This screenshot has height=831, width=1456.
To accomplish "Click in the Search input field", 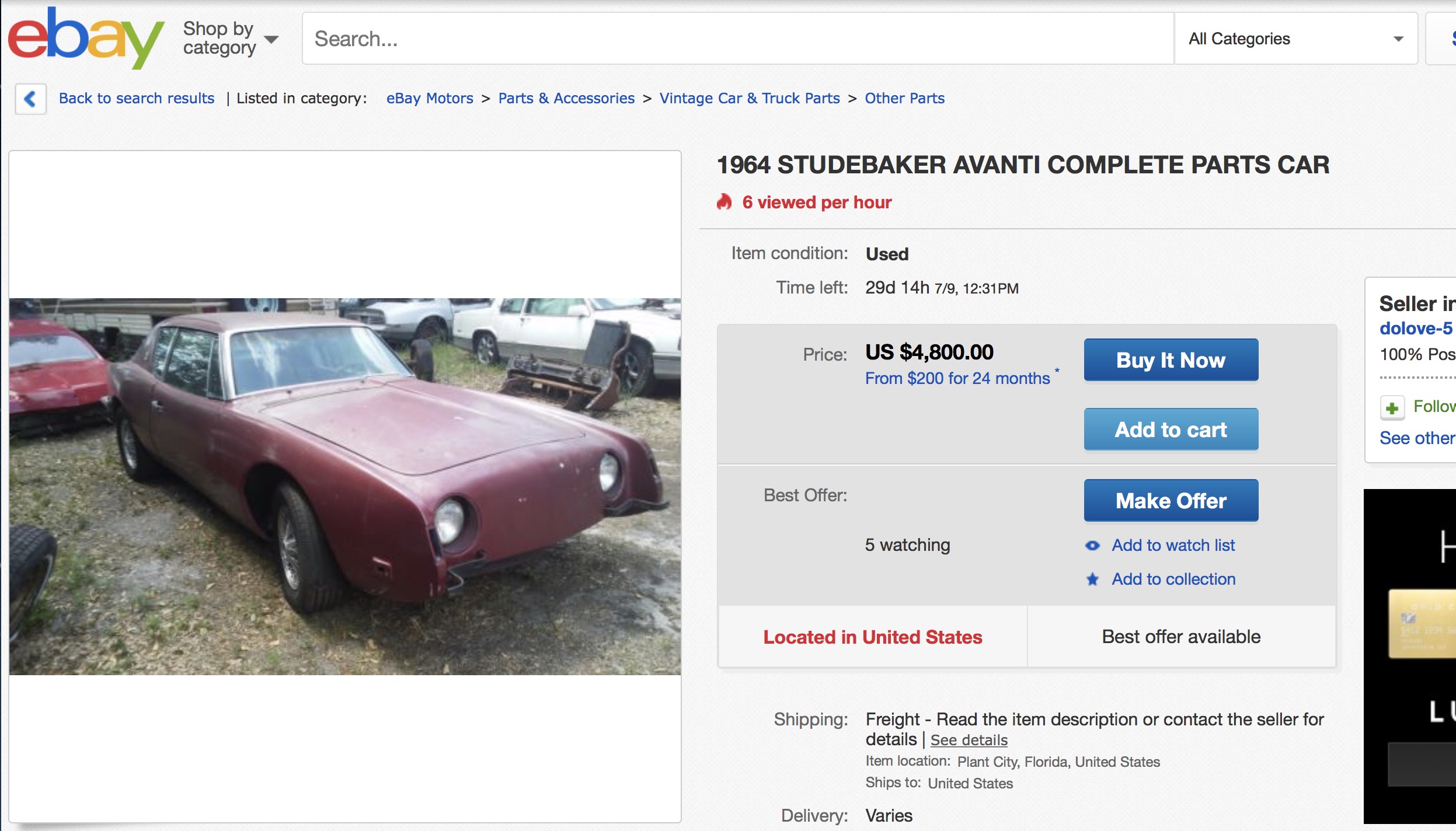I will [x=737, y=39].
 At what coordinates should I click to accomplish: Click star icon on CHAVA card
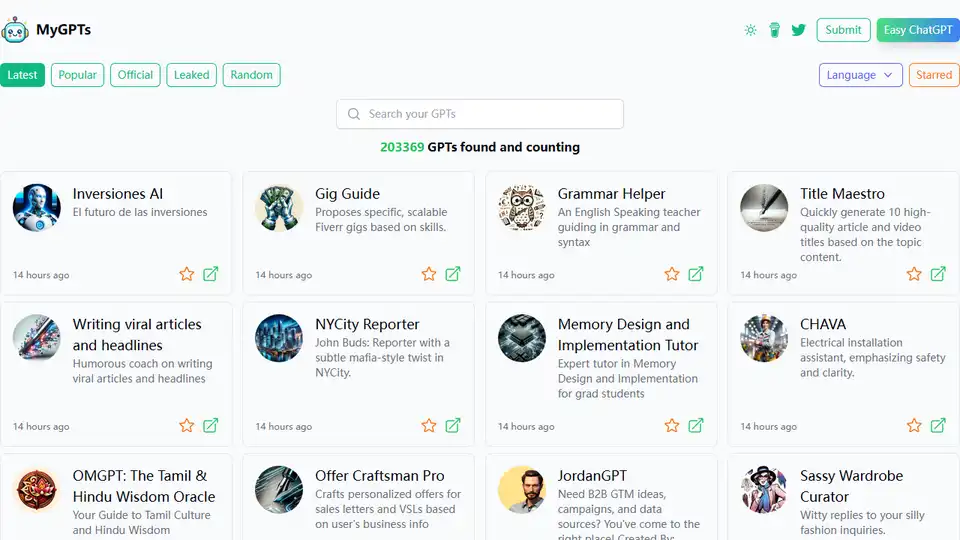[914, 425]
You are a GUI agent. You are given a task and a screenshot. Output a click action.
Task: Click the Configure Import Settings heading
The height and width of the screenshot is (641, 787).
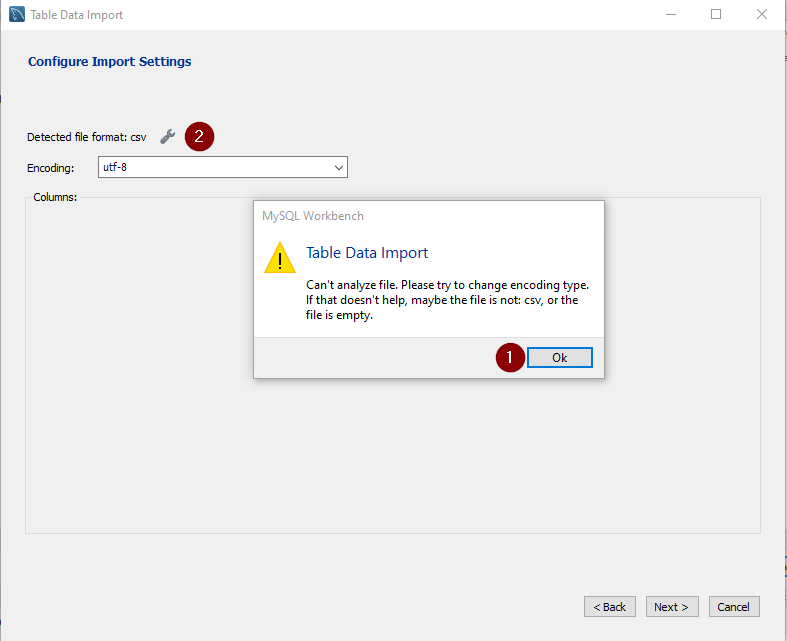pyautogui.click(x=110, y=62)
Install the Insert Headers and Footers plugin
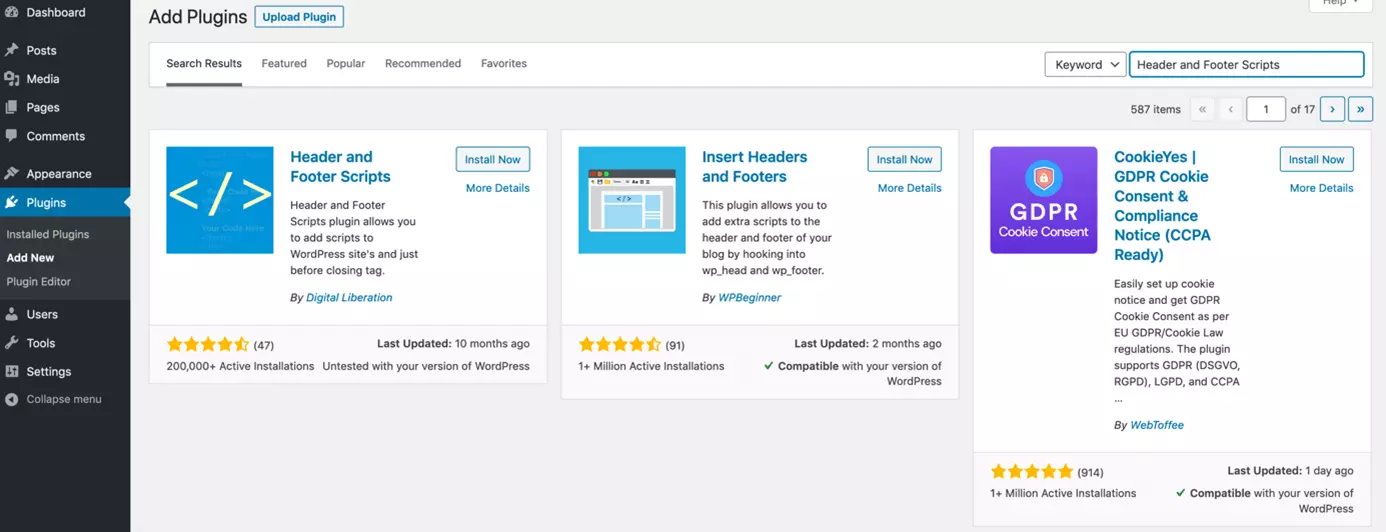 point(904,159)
==
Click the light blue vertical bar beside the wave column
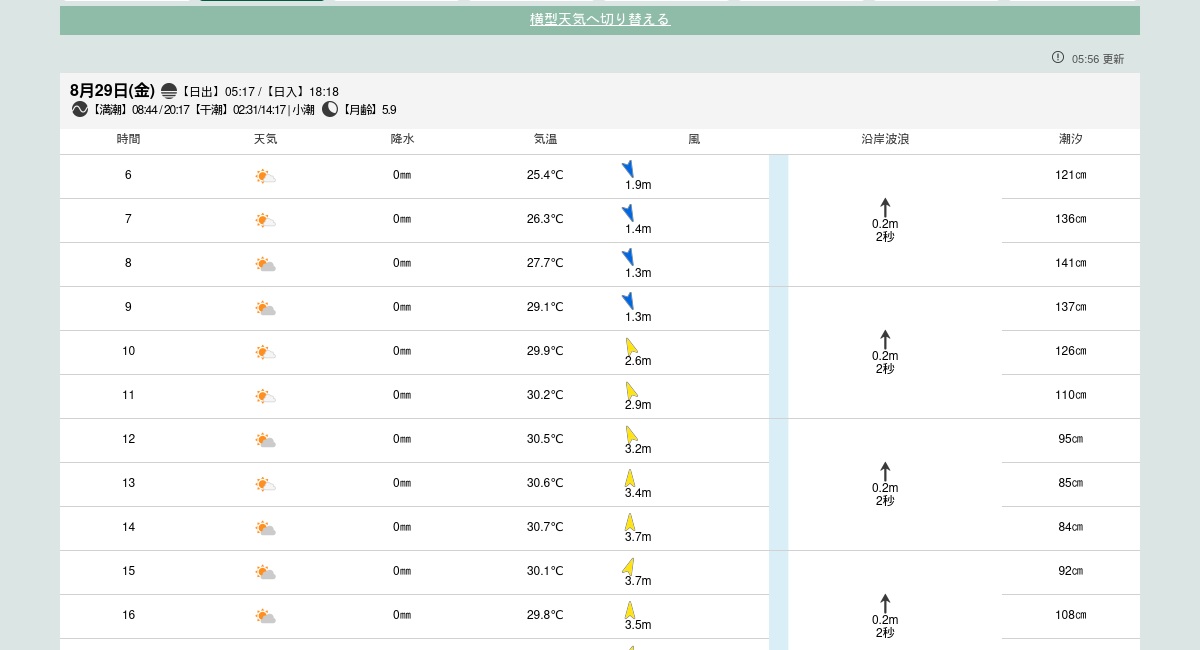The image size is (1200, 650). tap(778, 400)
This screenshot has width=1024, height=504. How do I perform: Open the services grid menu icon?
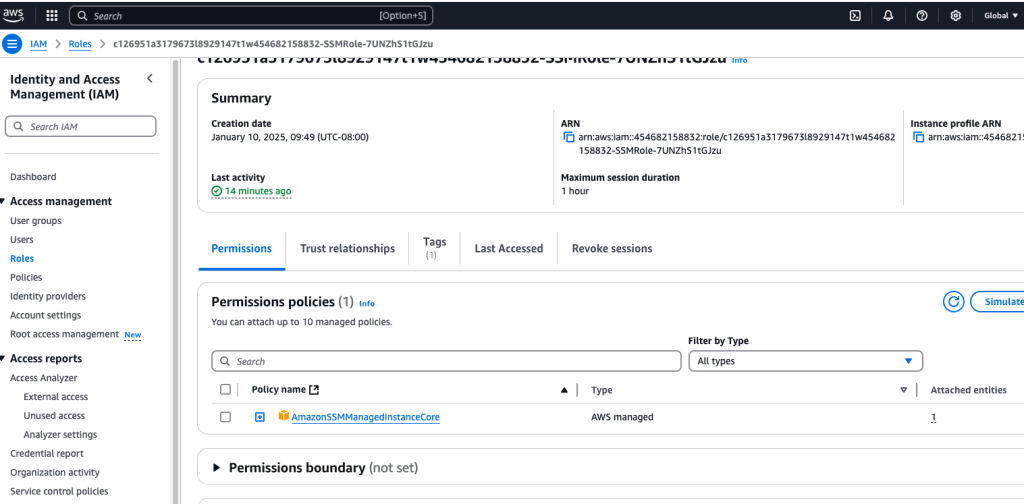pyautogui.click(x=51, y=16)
...
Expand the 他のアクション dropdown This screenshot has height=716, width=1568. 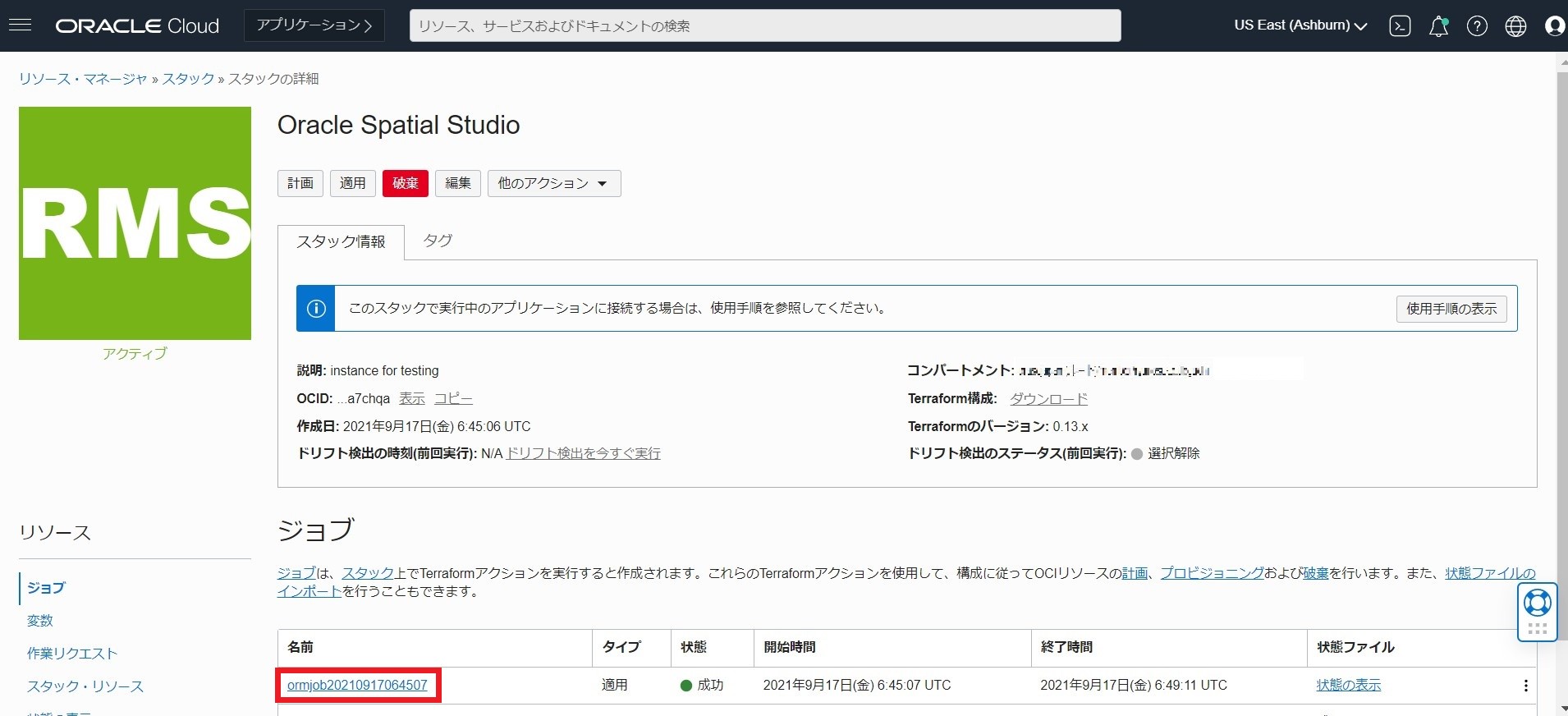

◆ Exercise
Print every line of the records from the one containing "This screenshot has width=1024, height=504." down to the one containing "pyautogui.click(x=51, y=16)", including both of those lines, and leave out the pictures.

◆ Solved exercise
This screenshot has width=1024, height=504. How do I perform: Open the services grid menu icon?
pyautogui.click(x=51, y=16)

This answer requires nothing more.